Ces discours bien intentionnés qui ne sont que rarement suivis des faits ne trompent, malheureusement  ou heureusement, personne. Les Américains l’ont bien compris qui se montrent réticents à l’égard de l’institution internationale qui les incarne le mieux : l’ONU. Le Français tout comme l’Anglais,  mais à partir de points de vue différents, s’en montrent choqués et parlent d’un pragmatisme de mauvais goût.  A défaut de participer activement à la construction de l’avenir mondial, il faut maintenir certaines apparences.

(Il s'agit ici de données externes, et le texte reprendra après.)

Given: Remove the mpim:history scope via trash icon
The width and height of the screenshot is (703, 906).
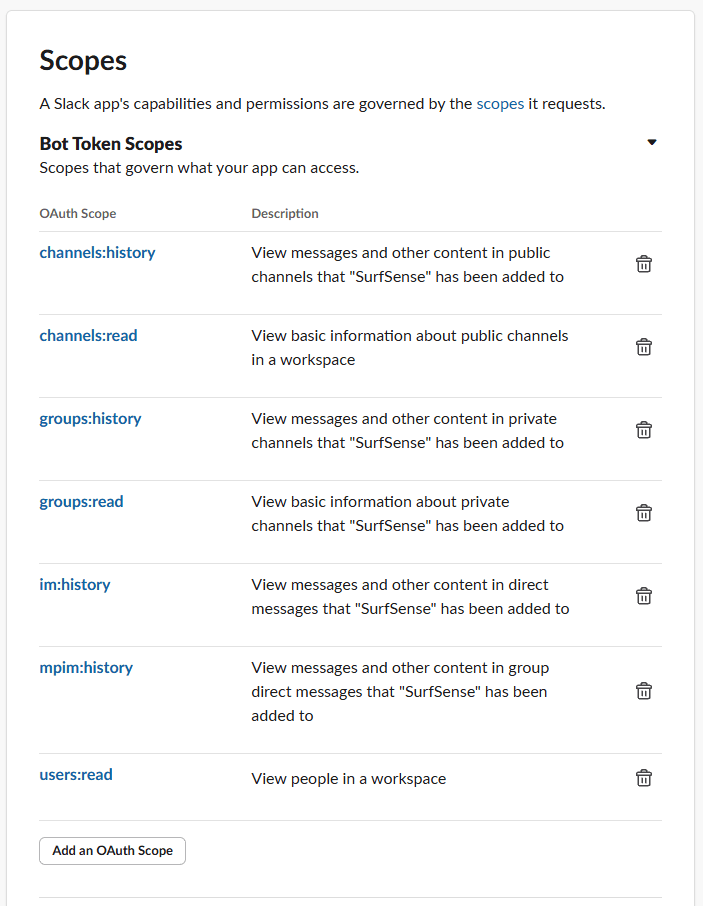Looking at the screenshot, I should (x=644, y=690).
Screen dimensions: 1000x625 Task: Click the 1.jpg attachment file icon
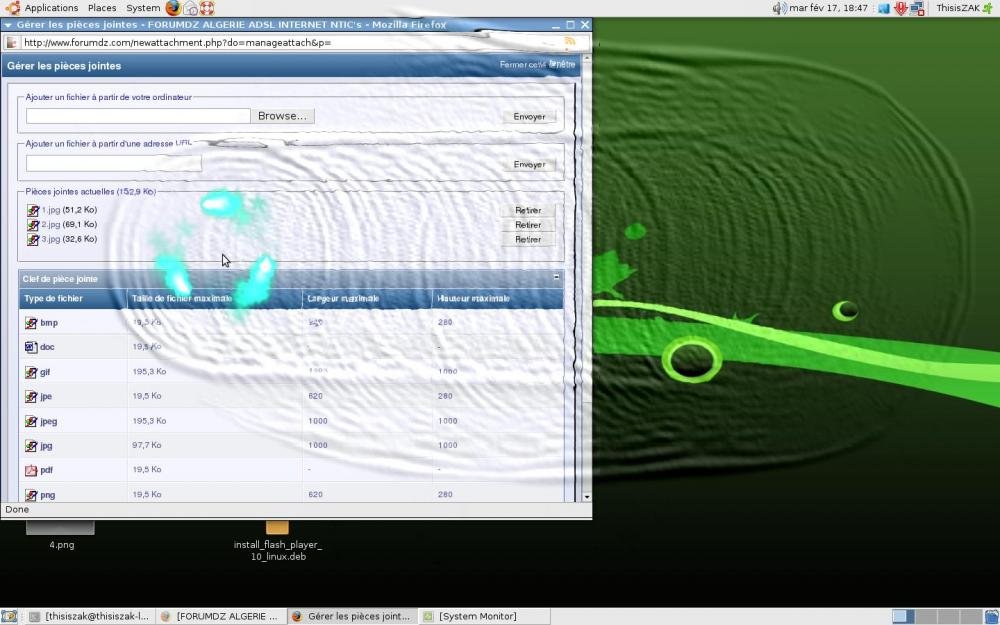pyautogui.click(x=32, y=211)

[9] Alain de Benoist (Robert de Herte), “Oui à l’Europe fédérale”, Eléments, n° 96, novembre 1999. La pensée de Benoist présente comme on peut le voir de nombreuses affinités avec celle de Charles Maurras.

[10] C’est ici sans doute que nous nous séparons de la pensée, pourtant lumineuse, d’Alain de Benoist qui tend à opposer l’Europe aux Etats-Unis.